§ PROVIDED TEXT
Segment Open

He signed this letter to the love of his life with his full name, Jean-Marc Van Beaver.
Now, I know letter writing is a dying art and everything, but, like, can you imagine signing a message
to your significant other with your, like, full legal name? Come on. Like,
Hey, babe, want to get Chipotle tonight?
We could watch the new episode of Love Island, too, if you want.
Sincerely, Jonathan Michael Robinson III.
We told you last week that in 1942,
the Parisian authorities fished any number of body parts out of the seine,
cut up in the same way as those later found in Dr. Petio's mansion.
More than likely, some of those body parts belong to Jean-Marc Van Beaver.
And right after Van Beaver, Petio was involved with the law again.
He gave one of his patients, a young woman called Regine Baudet, a prescription for sonarol, a barbiturate sleeping pill.
Regine swung for the fences, and before taking the script to the pharmacy, she painted over where it said sonaril and wrote 14 vials of heroin.
Wow, aim high, sis.
You can't fault a gal for trying, I guess.
The pharmacist, shockingly, was not fooled by this, and after he told the police, Regine was arrested.
This wasn't her first drug offense, and she was potentially looking at some serious time.
Police talked to Petio, but he wasn't implicated in the crime or in trouble.
Nevertheless, though, he bizarrely pushed himself into the middle of the case,
convincing Regine's mother, Martha Kate, to pretend she was an addict herself
and tell the police that Regine was just trying to help her.
According to Petio, this would help her daughter avoid a long prison sentence.
To make the story convincing, he offered to make a dozen
harmless injections in her thigh so she'd have needle marks. Oh wow, no thank you. For some reason,
Martha Kate initially agreed to this, but when she told her son and husband, they talked her out of it
and told her she should report Dr. Petio to the police. Yeah. On March 25th, she left her apartment
to have a quick word with Petio and then her daughter's lawyer. She was only intending to be gone a few
minutes. She didn't take any ID and left a pot of water boiling on the stove. She was never seen again.
and in the morning her husband got a letter apparently from her in which she said she'd fled for the free zone to avoid interrogation.
Just like with Van Beaver, she'd signed this letter to her husband with her full legal name.
The investigation was about as half-hearted as you might expect for an adult missing person with a drug connection,
particularly when she'd apparently sent a letter explaining her absence.
Police searched Petio's apartment where they found nothing overtly suspicious,
but they did come across a drawer full of gems and jewelry.
Petio said these were gifts from clients,
and police had no reason to doubt him.
As they left, one of the officers apologetically told him,
rest assured, no one is accusing you of burning her in your stove
or anything ridiculous like that.
Of course, three years later,
and that was definitely one of the potential fates of Madame Kate's body.

Segment Closed

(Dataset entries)

Segment Open

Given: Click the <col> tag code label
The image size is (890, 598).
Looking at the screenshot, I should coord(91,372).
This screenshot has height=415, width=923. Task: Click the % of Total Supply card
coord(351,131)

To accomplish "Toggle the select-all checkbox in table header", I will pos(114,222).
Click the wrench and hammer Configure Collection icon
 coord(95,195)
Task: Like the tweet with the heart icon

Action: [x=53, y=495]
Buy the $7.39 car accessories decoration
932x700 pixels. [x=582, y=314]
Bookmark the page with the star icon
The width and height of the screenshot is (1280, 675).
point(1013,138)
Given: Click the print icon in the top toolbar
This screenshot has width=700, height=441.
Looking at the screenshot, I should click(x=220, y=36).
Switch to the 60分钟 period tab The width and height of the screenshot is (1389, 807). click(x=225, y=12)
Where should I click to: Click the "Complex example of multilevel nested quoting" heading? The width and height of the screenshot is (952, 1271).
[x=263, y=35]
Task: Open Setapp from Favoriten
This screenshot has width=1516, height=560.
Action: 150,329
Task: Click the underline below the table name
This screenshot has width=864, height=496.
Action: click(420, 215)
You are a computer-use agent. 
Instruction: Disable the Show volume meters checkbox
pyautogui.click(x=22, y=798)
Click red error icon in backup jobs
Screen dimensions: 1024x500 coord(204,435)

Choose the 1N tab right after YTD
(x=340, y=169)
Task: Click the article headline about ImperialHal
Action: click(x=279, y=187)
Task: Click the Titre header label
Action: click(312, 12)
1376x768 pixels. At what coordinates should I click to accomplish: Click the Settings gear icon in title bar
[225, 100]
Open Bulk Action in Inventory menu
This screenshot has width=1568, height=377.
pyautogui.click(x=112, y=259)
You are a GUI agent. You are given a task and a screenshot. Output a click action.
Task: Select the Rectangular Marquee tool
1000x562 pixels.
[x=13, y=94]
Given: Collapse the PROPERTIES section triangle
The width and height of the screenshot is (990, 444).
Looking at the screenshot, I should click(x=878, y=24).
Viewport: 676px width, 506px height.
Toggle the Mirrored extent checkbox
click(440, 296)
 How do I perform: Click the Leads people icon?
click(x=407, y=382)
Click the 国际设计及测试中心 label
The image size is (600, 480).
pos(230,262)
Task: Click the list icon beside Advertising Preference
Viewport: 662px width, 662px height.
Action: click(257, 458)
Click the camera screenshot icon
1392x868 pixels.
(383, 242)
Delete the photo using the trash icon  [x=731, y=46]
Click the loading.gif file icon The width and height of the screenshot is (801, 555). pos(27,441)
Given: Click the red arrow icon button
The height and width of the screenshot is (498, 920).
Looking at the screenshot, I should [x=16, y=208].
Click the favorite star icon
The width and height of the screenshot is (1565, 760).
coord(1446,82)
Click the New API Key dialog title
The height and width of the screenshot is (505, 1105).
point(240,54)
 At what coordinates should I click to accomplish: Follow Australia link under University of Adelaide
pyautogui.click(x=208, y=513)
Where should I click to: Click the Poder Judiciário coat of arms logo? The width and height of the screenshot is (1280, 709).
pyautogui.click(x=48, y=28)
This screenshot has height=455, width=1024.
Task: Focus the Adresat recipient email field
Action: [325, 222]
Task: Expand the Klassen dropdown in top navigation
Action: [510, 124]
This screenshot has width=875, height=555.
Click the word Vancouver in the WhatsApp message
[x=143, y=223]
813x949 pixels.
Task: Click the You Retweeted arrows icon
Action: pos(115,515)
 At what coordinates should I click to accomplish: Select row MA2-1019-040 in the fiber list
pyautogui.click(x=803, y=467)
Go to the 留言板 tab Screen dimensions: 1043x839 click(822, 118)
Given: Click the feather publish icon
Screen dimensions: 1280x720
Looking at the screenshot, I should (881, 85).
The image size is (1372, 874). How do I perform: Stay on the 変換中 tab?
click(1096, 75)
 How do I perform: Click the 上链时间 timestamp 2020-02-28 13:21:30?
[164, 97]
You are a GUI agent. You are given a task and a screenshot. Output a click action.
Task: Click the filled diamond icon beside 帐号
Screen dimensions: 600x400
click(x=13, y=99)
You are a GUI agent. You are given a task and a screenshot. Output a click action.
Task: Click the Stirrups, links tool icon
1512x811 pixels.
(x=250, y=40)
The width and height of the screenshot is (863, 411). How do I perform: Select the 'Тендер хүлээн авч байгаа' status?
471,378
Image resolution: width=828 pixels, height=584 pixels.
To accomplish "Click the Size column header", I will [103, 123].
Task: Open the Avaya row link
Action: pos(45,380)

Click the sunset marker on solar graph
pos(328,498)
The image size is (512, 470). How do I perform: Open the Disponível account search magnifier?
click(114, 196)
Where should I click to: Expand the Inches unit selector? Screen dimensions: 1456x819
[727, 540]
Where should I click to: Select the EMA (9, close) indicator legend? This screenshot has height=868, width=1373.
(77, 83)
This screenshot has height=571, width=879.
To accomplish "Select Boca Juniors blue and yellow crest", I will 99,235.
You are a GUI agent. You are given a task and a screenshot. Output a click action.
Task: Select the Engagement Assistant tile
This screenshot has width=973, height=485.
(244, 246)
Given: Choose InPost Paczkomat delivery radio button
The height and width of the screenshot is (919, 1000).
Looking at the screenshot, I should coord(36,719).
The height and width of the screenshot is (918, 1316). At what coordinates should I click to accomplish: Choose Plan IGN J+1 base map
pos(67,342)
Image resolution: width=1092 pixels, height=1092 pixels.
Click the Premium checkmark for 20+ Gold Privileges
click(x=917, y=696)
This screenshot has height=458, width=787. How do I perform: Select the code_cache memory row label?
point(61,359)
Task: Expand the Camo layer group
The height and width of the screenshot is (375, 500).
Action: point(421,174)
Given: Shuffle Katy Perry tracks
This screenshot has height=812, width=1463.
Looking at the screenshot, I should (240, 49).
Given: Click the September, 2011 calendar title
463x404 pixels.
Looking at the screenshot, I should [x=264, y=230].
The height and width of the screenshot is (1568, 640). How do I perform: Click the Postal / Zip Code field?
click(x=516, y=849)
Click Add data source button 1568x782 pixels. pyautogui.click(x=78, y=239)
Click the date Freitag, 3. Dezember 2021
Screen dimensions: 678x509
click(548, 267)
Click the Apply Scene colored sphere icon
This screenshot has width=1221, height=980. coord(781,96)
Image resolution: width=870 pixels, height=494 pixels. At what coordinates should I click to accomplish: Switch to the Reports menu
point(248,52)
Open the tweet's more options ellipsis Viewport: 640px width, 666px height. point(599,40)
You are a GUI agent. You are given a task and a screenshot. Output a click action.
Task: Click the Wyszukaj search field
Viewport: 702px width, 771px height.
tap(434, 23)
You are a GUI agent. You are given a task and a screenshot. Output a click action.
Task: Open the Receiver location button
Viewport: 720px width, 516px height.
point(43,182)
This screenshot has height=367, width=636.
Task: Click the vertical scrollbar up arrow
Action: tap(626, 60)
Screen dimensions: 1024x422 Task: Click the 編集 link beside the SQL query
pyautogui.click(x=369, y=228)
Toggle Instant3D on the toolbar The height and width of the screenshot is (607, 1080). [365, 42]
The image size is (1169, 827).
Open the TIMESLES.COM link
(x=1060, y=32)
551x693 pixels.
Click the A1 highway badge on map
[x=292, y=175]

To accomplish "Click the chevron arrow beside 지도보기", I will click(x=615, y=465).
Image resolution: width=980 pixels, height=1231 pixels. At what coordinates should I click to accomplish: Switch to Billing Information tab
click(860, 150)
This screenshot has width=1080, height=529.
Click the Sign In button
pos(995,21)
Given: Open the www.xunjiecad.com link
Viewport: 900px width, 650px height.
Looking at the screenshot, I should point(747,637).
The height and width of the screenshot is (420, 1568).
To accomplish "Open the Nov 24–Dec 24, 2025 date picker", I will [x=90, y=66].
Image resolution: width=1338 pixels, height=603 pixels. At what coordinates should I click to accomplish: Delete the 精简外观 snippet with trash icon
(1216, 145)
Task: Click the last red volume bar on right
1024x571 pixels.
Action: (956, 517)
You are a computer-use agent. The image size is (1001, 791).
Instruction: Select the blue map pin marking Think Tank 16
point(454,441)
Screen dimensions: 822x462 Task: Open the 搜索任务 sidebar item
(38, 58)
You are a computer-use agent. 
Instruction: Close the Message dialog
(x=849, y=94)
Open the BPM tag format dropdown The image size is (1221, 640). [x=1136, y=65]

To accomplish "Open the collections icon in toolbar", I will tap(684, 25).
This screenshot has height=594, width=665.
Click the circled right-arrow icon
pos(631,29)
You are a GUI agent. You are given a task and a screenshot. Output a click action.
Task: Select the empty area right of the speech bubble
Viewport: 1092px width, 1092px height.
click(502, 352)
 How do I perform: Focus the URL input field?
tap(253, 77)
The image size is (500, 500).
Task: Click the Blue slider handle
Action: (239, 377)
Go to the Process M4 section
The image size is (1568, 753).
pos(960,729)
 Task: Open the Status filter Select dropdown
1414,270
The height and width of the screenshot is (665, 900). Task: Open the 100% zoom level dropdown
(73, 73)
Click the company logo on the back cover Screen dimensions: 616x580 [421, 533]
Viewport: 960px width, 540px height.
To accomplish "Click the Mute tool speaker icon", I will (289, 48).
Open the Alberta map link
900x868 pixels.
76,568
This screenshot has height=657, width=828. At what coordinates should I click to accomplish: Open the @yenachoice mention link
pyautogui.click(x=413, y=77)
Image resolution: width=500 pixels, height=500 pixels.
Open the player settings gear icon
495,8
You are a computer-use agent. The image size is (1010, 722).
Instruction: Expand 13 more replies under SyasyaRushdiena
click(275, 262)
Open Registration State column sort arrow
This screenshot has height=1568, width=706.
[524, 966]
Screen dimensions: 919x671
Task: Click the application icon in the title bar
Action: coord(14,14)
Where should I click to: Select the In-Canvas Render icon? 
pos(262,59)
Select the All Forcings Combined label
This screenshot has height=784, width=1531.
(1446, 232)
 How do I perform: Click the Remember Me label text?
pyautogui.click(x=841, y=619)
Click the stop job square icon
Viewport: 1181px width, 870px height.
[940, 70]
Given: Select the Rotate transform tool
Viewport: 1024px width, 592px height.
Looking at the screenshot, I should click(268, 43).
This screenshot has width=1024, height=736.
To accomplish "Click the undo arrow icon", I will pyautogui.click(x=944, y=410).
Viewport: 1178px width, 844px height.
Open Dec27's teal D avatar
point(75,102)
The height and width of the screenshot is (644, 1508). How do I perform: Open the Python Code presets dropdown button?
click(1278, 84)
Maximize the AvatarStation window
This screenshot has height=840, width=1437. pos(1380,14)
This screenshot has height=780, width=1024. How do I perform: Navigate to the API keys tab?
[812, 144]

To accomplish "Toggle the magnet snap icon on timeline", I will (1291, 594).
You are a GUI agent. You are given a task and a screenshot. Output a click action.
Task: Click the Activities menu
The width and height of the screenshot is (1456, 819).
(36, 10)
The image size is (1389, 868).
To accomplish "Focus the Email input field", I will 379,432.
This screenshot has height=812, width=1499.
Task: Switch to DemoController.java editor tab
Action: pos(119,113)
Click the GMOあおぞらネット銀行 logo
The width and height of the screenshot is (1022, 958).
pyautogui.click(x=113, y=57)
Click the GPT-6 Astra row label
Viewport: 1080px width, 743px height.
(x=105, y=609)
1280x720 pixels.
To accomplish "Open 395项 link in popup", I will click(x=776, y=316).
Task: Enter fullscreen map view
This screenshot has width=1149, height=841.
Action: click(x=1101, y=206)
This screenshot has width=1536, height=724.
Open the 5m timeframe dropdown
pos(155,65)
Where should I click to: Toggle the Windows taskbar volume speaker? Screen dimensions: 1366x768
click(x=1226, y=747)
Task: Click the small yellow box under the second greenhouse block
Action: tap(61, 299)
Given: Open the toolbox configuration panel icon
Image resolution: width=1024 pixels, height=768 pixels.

Segment Closed

§ WHAT TO DO
Continue the account of Dr. Petio and the disappearance of Martha Kate, starting after its final sentence.

§ EXERCISE OUTPUT
As you might remember from the start of last week's episode,
what kicked off the discovery at Petio's mansion
was a note on his door saying he was away at an address in O'Zare.
Now, investigators from Paris hurried down to O'Zare to see what they could find there.
If they were lucky, maybe they could even catch Marcel Pedio.
Well, they found A Pedio, Marcel's younger brother Maurice, who lived in O'Zare with his family,
as well as Marcel and Georgette's 15-year-old son Gerard, who went to school down there.
As sometimes happens with siblings, Maurice looked like a version 2.0 of his old.
older brother, taller and better looking, but also without Dr. Politician Marcel's success.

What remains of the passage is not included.